In a new report, the International Energy Agency is calling for an immediate end to new investments in fossil fuel supply projects such as pipelines, the rapid adoption of renewable energy such as solar and wind power, and a large-scale research and development program to develop future technologies, including advanced batteries, producing energy from hydrogen, and the removal of CO2 from the atmosphere.

The report, entitled Net Zero by 2050: A Roadmap for the Global Energy Sector, says that with global greenhouse gas emissions continuing to rise, current pledges to cut CO2 “would fall well short” of reaching net-zero emissions by 2050 and holding global temperature increases to 1.5 degrees Celsius (2.7 degrees Fahrenheit). The IEA says the world has a “viable” yet “narrow” path to avoiding disruptive climate change and must embrace “an unprecedented transformation of how energy is produced, transported and used globally.”

The IEA roadmap lays out 400 milestones on the road to net-zero emissions within four decades, including a halt in final investment decisions on coal-fired power plants, no new sales of internal combustion passenger cars by 2035, and the decarbonization of the global electricity sector by 2040. The agency also calls for quadrupling of solar and wind power capacity in the next decade and a global push to adopt energy efficiency improvements of 4 percent a year by 2030.

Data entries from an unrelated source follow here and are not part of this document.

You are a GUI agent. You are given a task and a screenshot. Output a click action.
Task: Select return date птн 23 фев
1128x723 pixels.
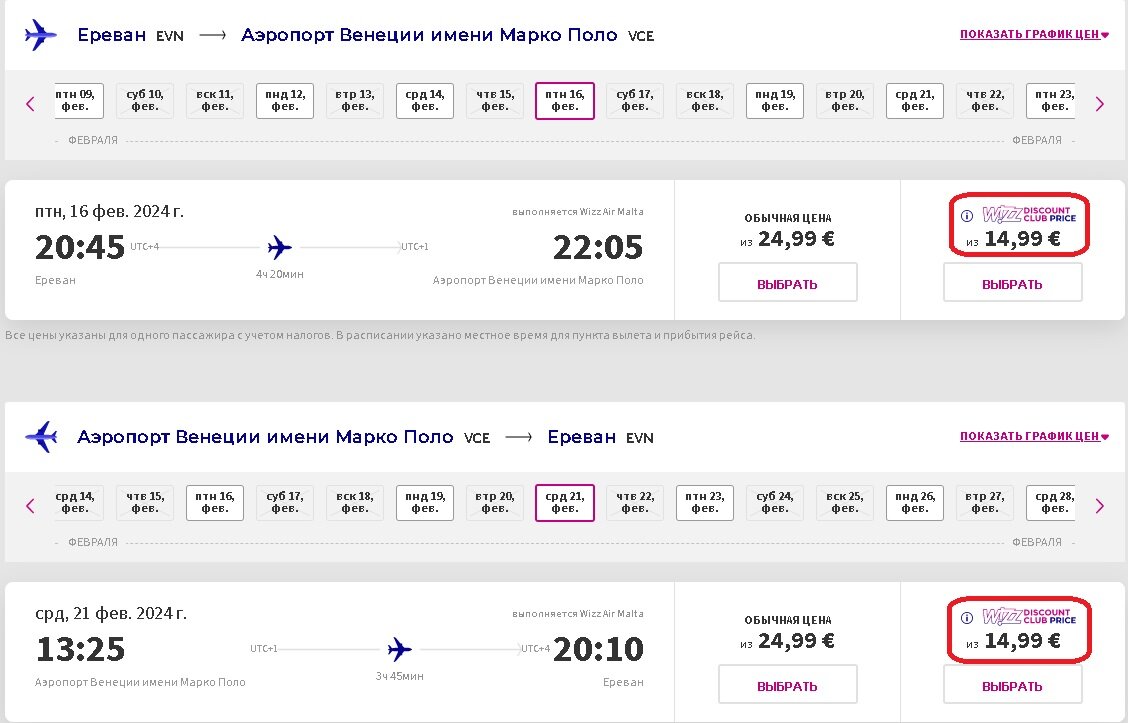[x=704, y=503]
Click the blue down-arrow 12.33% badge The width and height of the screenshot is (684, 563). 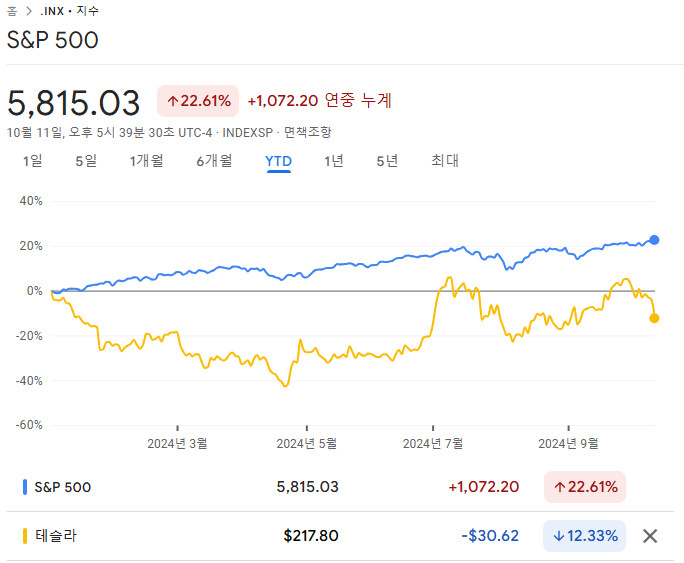(584, 536)
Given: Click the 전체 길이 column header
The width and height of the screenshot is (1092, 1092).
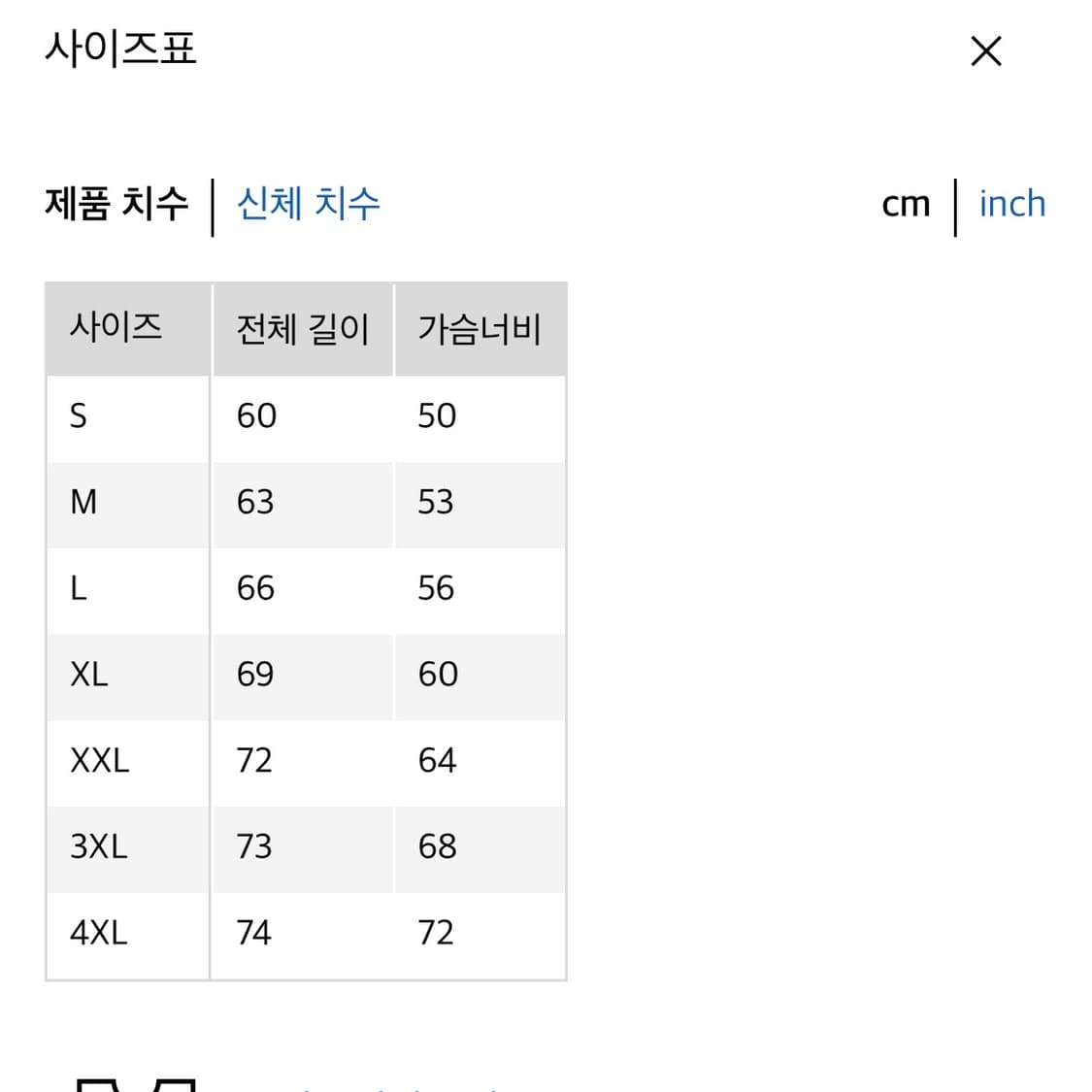Looking at the screenshot, I should tap(301, 329).
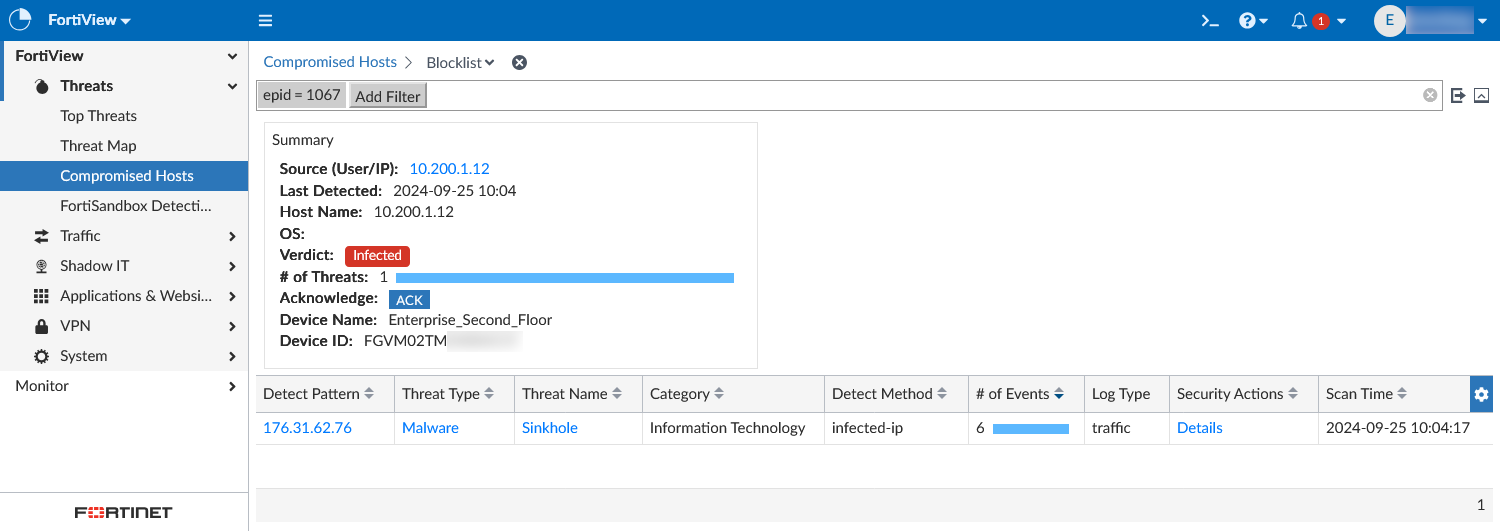This screenshot has width=1500, height=531.
Task: Clear the filter bar with the X icon
Action: pyautogui.click(x=1430, y=95)
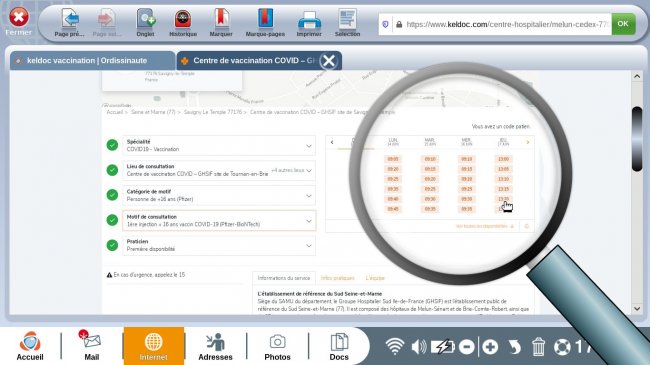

This rapid transition away from fossil fuels must also occur as the world provides electricity to 785 million people who currently lack it and clean-cooking technologies to the 2.6 billion people who lack them. The IEA says that this suite of measures to wean the economy off fossil fuels will add $5 trillion in energy investments by 2030, create millions of jobs, and lead to a global gross domestic product in 2030 four percent higher than a business-as-usual approach.

The IEA predicts that in 2050, “the world looks completely different,” with 90 percent of electricity coming from renewables, solar making up the single-largest source of global energy, and fossil fuels mainly used in the manufacture of plastics and other products and in producing electricity with carbon capture-and-storage.

“The scale and speed of the efforts demanded by this critical and formidable goal … make this perhaps the greatest challenge humankind has ever faced,” said Fatih Birol, the IEA’s executive director.